La valorisation des gravats, que ce soit par le concassage pour créer des granulats recyclés ou, mieux encore, par le réemploi direct de certains éléments, transforme une ligne de coût en une ligne de recette ou, au minimum, en une réduction de dépenses. Le coût de mise en décharge, incluant le transport, est significativement plus élevé que le coût de traitement sur site. De plus, les granulats produits ont une valeur marchande, ce qui compense encore davantage le coût de l’opération.
Le tableau suivant synthétise l’équation économique, en se basant sur des estimations moyennes en Suisse, qui peuvent varier selon les cantons et la logistique du chantier.

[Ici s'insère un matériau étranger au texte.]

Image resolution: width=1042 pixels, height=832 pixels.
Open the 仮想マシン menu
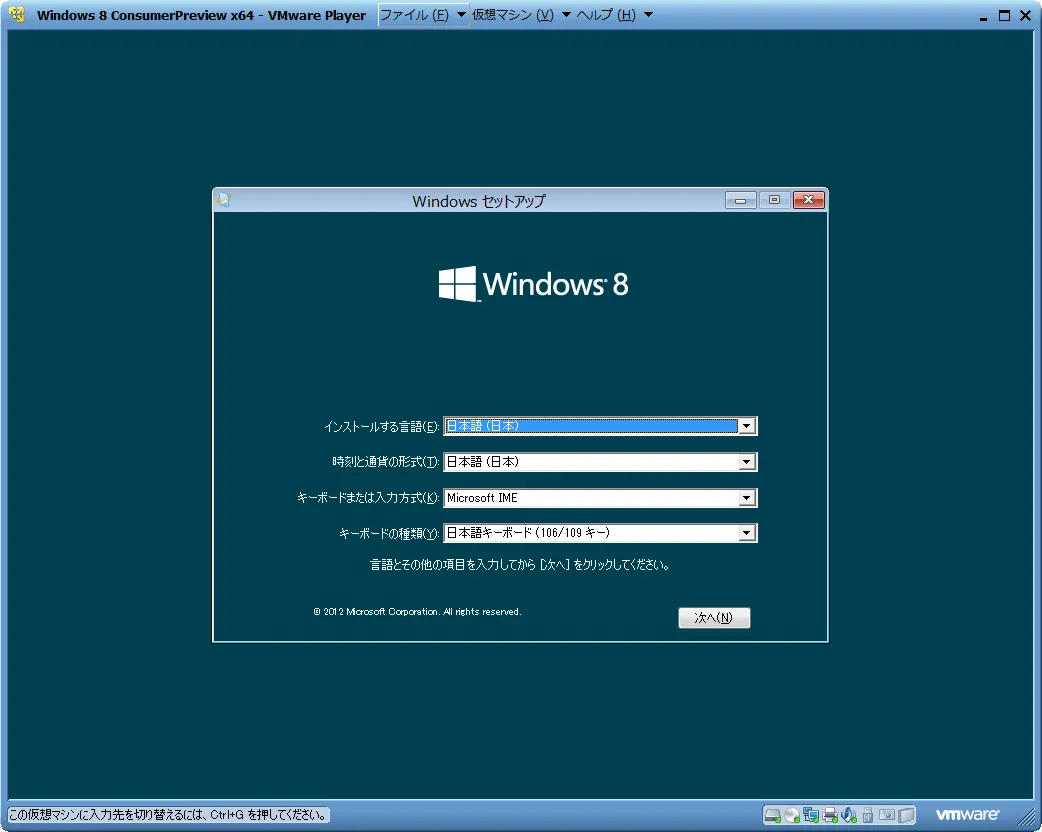coord(513,15)
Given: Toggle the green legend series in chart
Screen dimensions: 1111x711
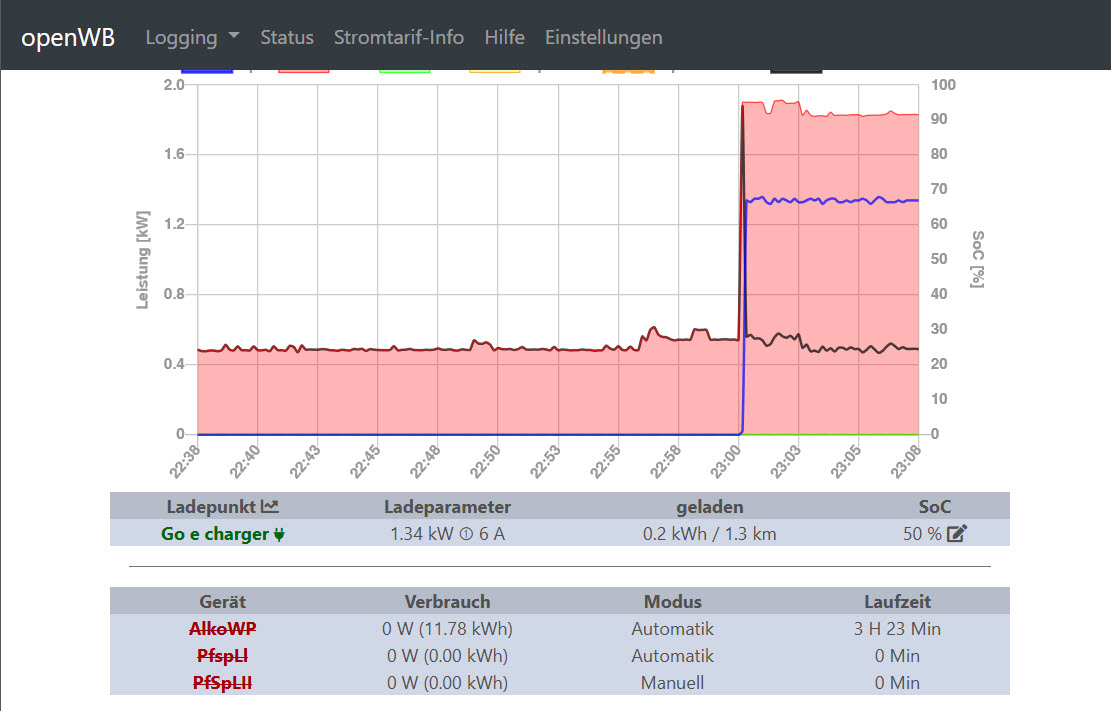Looking at the screenshot, I should pos(405,71).
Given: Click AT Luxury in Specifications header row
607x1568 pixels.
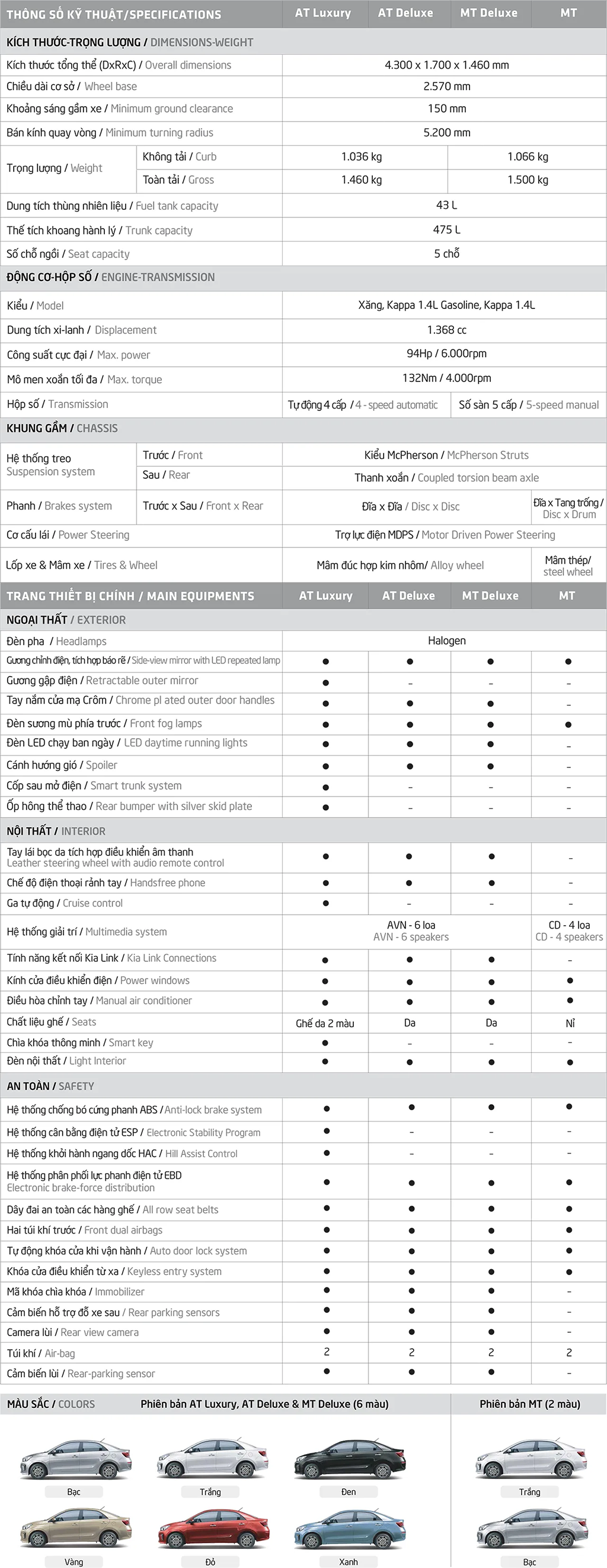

| Option | Coût/tonne (estimation CHF) | Impact environnemental | Valeur récupérée (estimation CHF) |
|---|---|---|---|
| Mise en décharge | 30 – 50 CHF + transport | Très élevé | 0 CHF |
| Concassage sur site | 10 – 30 CHF | Faible | 15 – 25 CHF/tonne |
| Réemploi direct (éléments) | 5 – 15 CHF (manutention) | Très faible | 30 – 100 CHF/m³ |
Cet audit démontre que la réduction de l’énergie grise n’est pas une contrainte mais une démarche d’optimisation globale. Elle force les architectes et maîtres d’ouvrage à concevoir avec plus d’intelligence, à mieux connaître leurs matériaux et à transformer chaque déchet potentiel en une ressource. En fin de compte, un bâtiment à faible énergie grise est un bâtiment mieux pensé, plus durable et, très souvent, plus économique sur son cycle de vie complet.
Pour mettre en pratique ces principes, l’étape suivante consiste à intégrer cette grille d’audit de l’énergie grise dès les premières esquisses de votre prochain projet de construction ou de rénovation en Suisse.